This application is a non-provisional application which claims benefit under 35 USC § 119(e) to U.S. Provisional Application Ser. No. 61/914,507 filed Dec. 11, 2013, entitled “OIL RECOVERY WITH INSULATING COMPOSITION,” which is incorporated herein in its entirety.

STATEMENT REGARDING FEDERALLY SPONSORED RESEARCH

None.

FIELD OF THE INVENTION

Embodiments of the invention relate to thermal hydrocarbon recovery from a reservoir insulated from energy losses to areas surrounding the reservoir.

BACKGROUND OF THE INVENTION

Bitumen recovery from oil sands presents technical and economic challenges due to high viscosity of the bitumen at reservoir conditions. Thermal recovery processes such as cyclic steam stimulation and steam assisted gravity drainage (SAGD) rely on injection of steam to heat the bitumen. The bitumen with reduced viscosity due to this heating then drains and is recovered.

Costs associated with energy requirements for generation of steam represent a significant portion of the overall operating expense. In addition, a typical SAGD operation may lose one third of the energy injected to overburden rock, underlying rock and/or thief zones, such as surrounding water and/or gas layers. Inefficiency due to such thermal losses limits economic returns.

Various approaches attempt to limit the thermal losses, but can present problems. For example, injection of non-condensable gases may form an insulating layer to the overburden. The gases fail to mitigate underlying thermal losses and may accumulate impairing heat transfer from the steam to the bitumen, decreasing temperature of the drainage interface due to partial pressure impact, and decreasing effective permeability to oil as a result of increased gas saturation.

Therefore, a need exists for methods and systems for recovering hydrocarbons from oil sands that are energy efficient.

BRIEF SUMMARY OF THE DISCLOSURE

In one embodiment, a method of recovering hydrocarbons includes disposing an insulating composition within the reservoir adjacent one of an overburden stratum and an underlying stratum. The insulating composition includes a non-gaseous phase component introduced into the reservoir that is different from water and insoluble in the hydrocarbons. The method further includes injecting steam into the reservoir with thermal diffusivity from the steam limited by the insulating layer and producing hydrocarbons heated by the steam.

According to one embodiment, a method of recovering hydrocarbons includes introducing an agent underground activated by at least one of temperature, time delay and oil saturation to form an insulating composition. Injecting steam into the reservoir heats the hydrocarbons while thermal diffusivity from the steam is limited by the insulating composition. Producing then recovers the hydrocarbons.

For one embodiment, a system for recovering hydrocarbons includes an insulating composition within the reservoir adjacent one of an overburden stratum and an underlying stratum. The insulating composition includes a non-gaseous phase component introduced into the reservoir that is different from water and insoluble in the hydrocarbons. In addition, the system includes a steam injection well for supplying steam into the reservoir with thermal diffusivity from the steam limited by the insulating composition and a production well for recovery of the hydrocarbons heated by the steam.

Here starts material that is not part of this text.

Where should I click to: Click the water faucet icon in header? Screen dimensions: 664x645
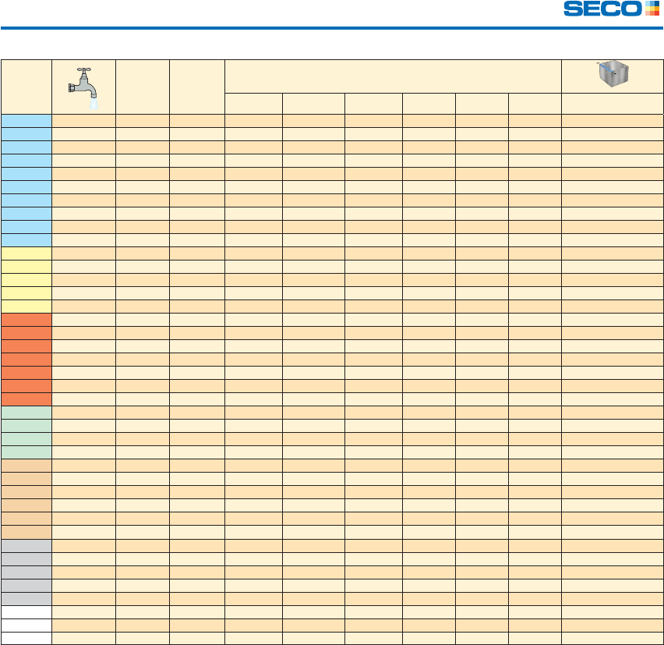83,86
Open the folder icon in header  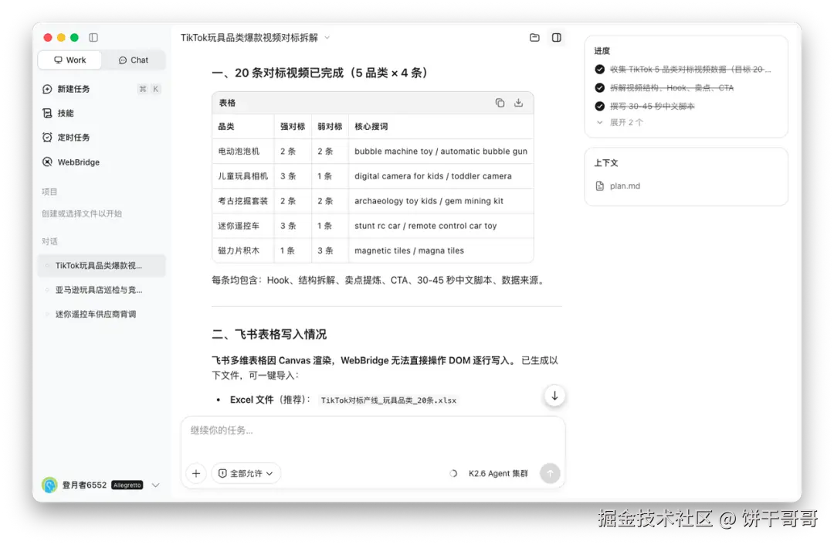coord(534,37)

BRIEF DESCRIPTION OF THE DRAWINGS

A more complete understanding of the present invention and benefits thereof may be acquired by referring to the following description taken in conjunction with the accompanying drawings.

FIG. 1 is a schematic of a thermal recovery system with layers of an insulating composition adjacent an overburden stratum and underlying stratum to limit thermal losses, according to one embodiment of the invention.

FIG. 2 is a schematic of the thermal recovery system with the insulating composition in a thief zone and selected to activate at a boundary of the thief zone and a reservoir, according to one embodiment of the invention.

DETAILED DESCRIPTION

Turning now to the detailed description of the preferred arrangement or arrangements of the present invention, it should be understood that the inventive features and concepts may be manifested in other arrangements and that the scope of the invention is not limited to the embodiments described or illustrated. The scope of the invention is intended only to be limited by the scope of the claims that follow.

Embodiments of the invention relate to insulating a thermal hydrocarbon recovery process from heat loss to surrounding areas of a formation utilizing an insulating composition including a non-gaseous phase component introduced into the reservoir that is different from water and insoluble in the hydrocarbons. The insulating composition may be disposed in the reservoir adjacent to where the heat loss is desired to be limited. In addition, the insulating composition may be disposed in a thief zone and may also be from an agent activated to form the composition at such desired locations by selecting activation dependent on at least one of temperature, time delay and oil saturation.

FIG. 1 illustrates a system for recovering hydrocarbons that includes at least one production well 102 and at least one injection well 100, which couples to a steam generator. In an exemplary embodiment, the injection well 100 and the production well 102 provide a well pair for a steam assisted gravity drainage (SAGD) operation. Various other thermal oil recovery operations including cyclic steam stimulation, solvent aided SAGD and steam drive may also employ processes described herein.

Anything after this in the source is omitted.